Hi, I'd like to find a temporary home for my 2 cats. I'm going to move from Birmingham to Hereford. They could stay here in Birmingham untill I find a good place for them but I'd prefer them to be closer to me. At this point I have difficulties finding place that accepts animals (also because of limited budget, which is temporary) in Hereford. I'd appreciate any help in keeping them closer to me. We have been through a lot, originally came all the way from Poland 2 years ago. My cats and I have been together for 3 years now and I don't want to give them away. They are both boys about 3-4 years old- that's when I adopted them from a shelter. Both neutered, very friendly (Whitie gets along with dogs as well, Blackie prefers just to watch them) and love cuddles and attention. We stayed in a flat, as well as in a house without access to a garden and with garden. They obviously love the last one most and that's what I'm trying to find for us in Hereford. I'll provide food, litter, spot ons, whatever they need, I'm also offering to pay for the service. I really want them to be in Hereford or areas, close enought so that I could visit them. Time frame- up to 6 months.

Thank you for reading,
Monika, Blackie&Whitie


----------



## monikah12 (Jun 8, 2018)

If anyone could help at some point (even in a few months), I would really appreciate it xx


----------



## Whompingwillow (Feb 21, 2018)

monikah12 said:


> Hi, I'd like to find a temporary home for my 2 cats. I'm going to move from Birmingham to Hereford. They could stay here in Birmingham untill I find a good place for them but I'd prefer them to be closer to me. At this point I have difficulties finding place that accepts animals (also because of limited budget, which is temporary) in Hereford. I'd appreciate any help in keeping them closer to me. We have been through a lot, originally came all the way from Poland 2 years ago. My cats and I have been together for 3 years now and I don't want to give them away. They are both boys about 3-4 years old- that's when I adopted them from a shelter. Both neutered, very friendly (Whitie gets along with dogs as well, Blackie prefers just to watch them) and love cuddles and attention. We stayed in a flat, as well as in a house without access to a garden and with garden. They obviously love the last one most and that's what I'm trying to find for us in Hereford. I'll provide food, litter, spot ons, whatever they need, I'm also offering to pay for the service. I really want them to be in Hereford or areas, close enought so that I could visit them. Time frame- up to 6 months.
> 
> Thank you for reading,
> Monika, Blackie&Whitie


I did a quick google search of catteries in Hereford and saw five, all with 5 star reviews. Would you be able to do that?


----------



## monikah12 (Jun 8, 2018)

Whompingwillow said:


> I did a quick google search of catteries in Hereford and saw five, all with 5 star reviews. Would you be able to do that?

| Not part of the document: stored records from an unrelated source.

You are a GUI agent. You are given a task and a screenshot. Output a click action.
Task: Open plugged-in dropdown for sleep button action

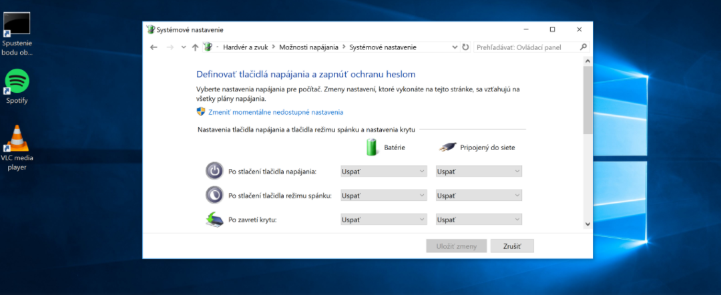479,196
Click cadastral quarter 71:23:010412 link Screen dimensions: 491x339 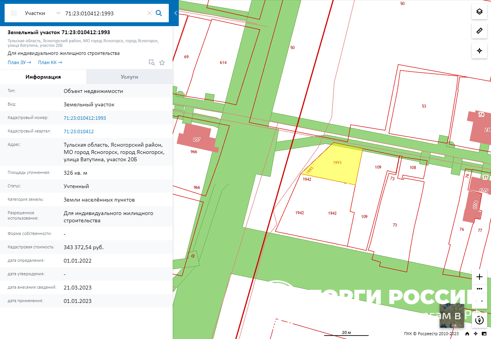(x=79, y=131)
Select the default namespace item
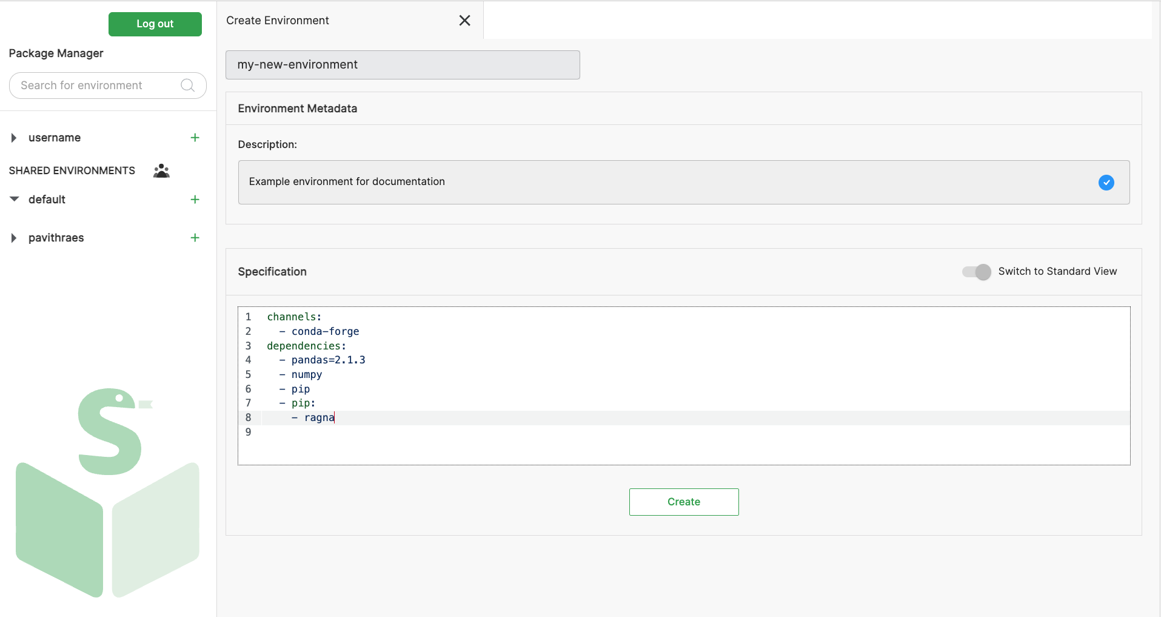1161x617 pixels. point(47,200)
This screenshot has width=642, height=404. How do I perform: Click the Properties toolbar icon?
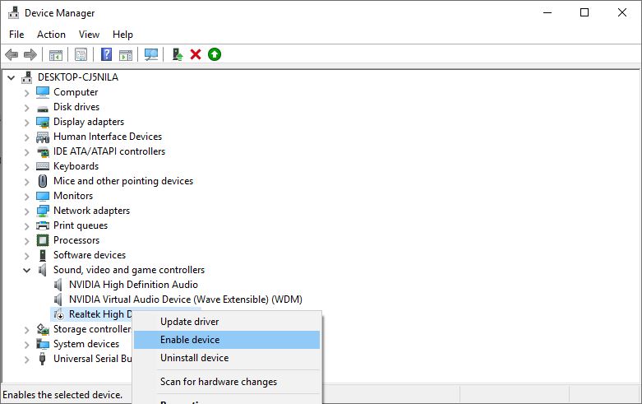(81, 54)
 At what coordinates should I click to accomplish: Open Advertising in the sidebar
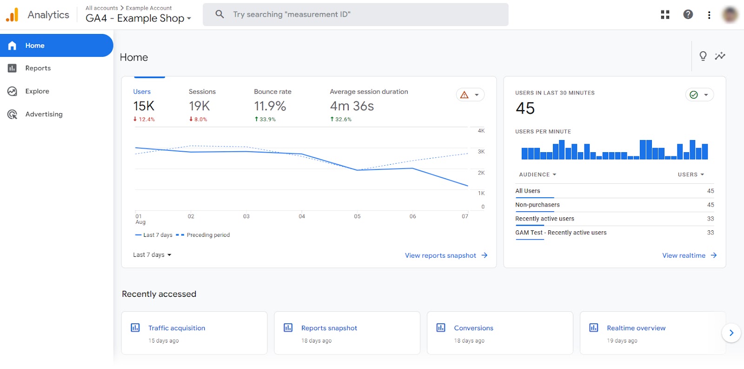click(44, 114)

I haven't thought about that. Thank you, I'll look into it.


----------



## monikah12 (Jun 8, 2018)

I looked into catteries and it's too expensive for me considering how long my cats would have to be there. I went to see them today and decided to take them home after what I had seen. I hope the landlord won't find out they are staying with me but Whitie needs treatement. I'm gonna upload pics in a sec. Whitie got colvasone injection, hibiscrub medical and prendinale 5mg tablets for 10 days. If someone has any advice on how to take care of him, let me know please.


----------